Se dire de gauche ne veut pas dire être safe

De la même façon, attention à ne pas donner un certificat de pureté à tous ceux qui se disent de gauche. Ou profem, par exemple. De temps en temps, je vois passer des call-out de certains influenceurs de gauche profem qui ont profité de leur aura pour… se révéler totalement toxiques avec les femmes. Oh gosh. La famoso “moi, je suis trop au courant des combats féministes et je suis avec toi”. Ce qui peut être vrai, sur la maîtrise du combat, hein. Mais la manoeuvre cachée est bien de gagner la confiance d’une femme et de la gazlighter petit à petit. Se dire de gauche ne veut pas dire qu’on est automatiquement safe, très loin de là.

Manipulateur

Une étiquette de gauche n'est pas un contre-argument

Pour aller plus loin, se dire de gauche n’est pas un contre-argument quand on nous accuse de certains maux. Comme au hasard l’antisémitisme. Oui, je boucle, il était temps. La séquence sur l’affiche d’Hanouna jugée antisémite a été catastrophique.
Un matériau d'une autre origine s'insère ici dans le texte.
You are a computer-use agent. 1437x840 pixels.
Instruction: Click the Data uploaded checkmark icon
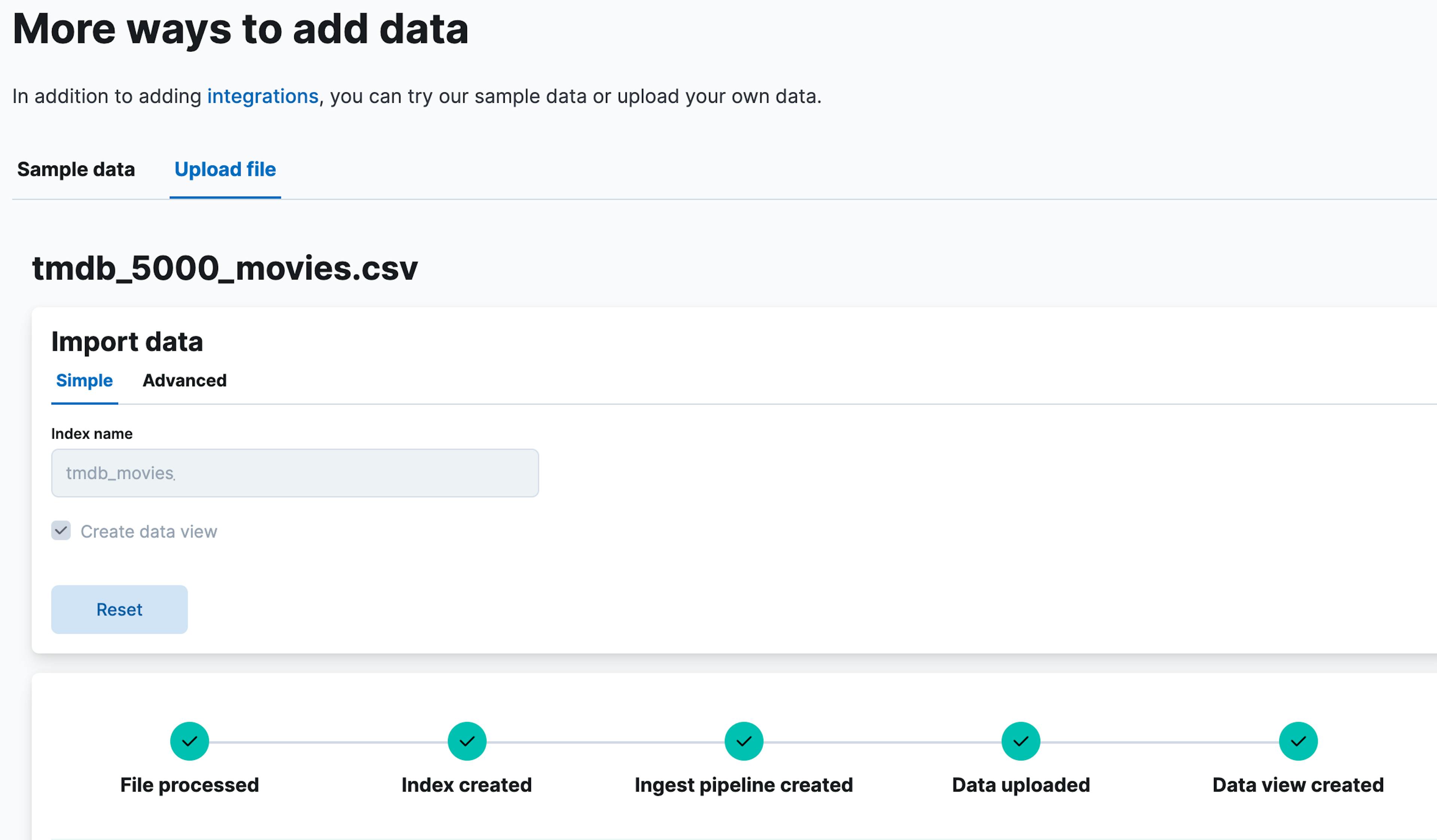click(1021, 741)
J’aurais souhaité qu’elle ouvre une réflexion au sein de LFI sur leur communication parfois désastreuse. Mais vu que tout le monde a levé les mains en mode “C’est pas nous, c’est Grok” et “Les antisémites, ce sont les autres”, je doute. Alors oui, l’antisémitisme, c’est quand même plus ancré à la droite et l’extrême-droite MAIS ça ne veut pas dire qu’il n’existe pas à gauche. Je ne vois même pas comment on pourrait prétendre ça. C’est trop infusé dans la société pour qu’on puisse s’affirmer totalement purs, loin de tout cliché raciste. Ah, et l’argument du manque de culture sur l’imagerie antisémite, please ? J’ai appris ça au collège, moi. Avec les affiches antisémites des années 30-40 dans mes livres d’histoire. Et revu ça au lycée. Dire qu’à gauche, on peut pas être raciste car de gauche, justement, c’est pas un argument. C’est un voeu pieu. 

Voeu pieux

Une étiquette ne vaut rien

Moralité : méfiez-vous des étiquettes, surtout celles auto-proclamées. Et on se rappelle qu’on a beau avoir une conscience de gauche, on n’est pas à l’abri des préjugés. C’est impossible de l’être. Et j’aime à croire que c’est plus sain d’avoir conscience de cette limite-là plutôt que de se déclarer pur et parfait en toute circonstance.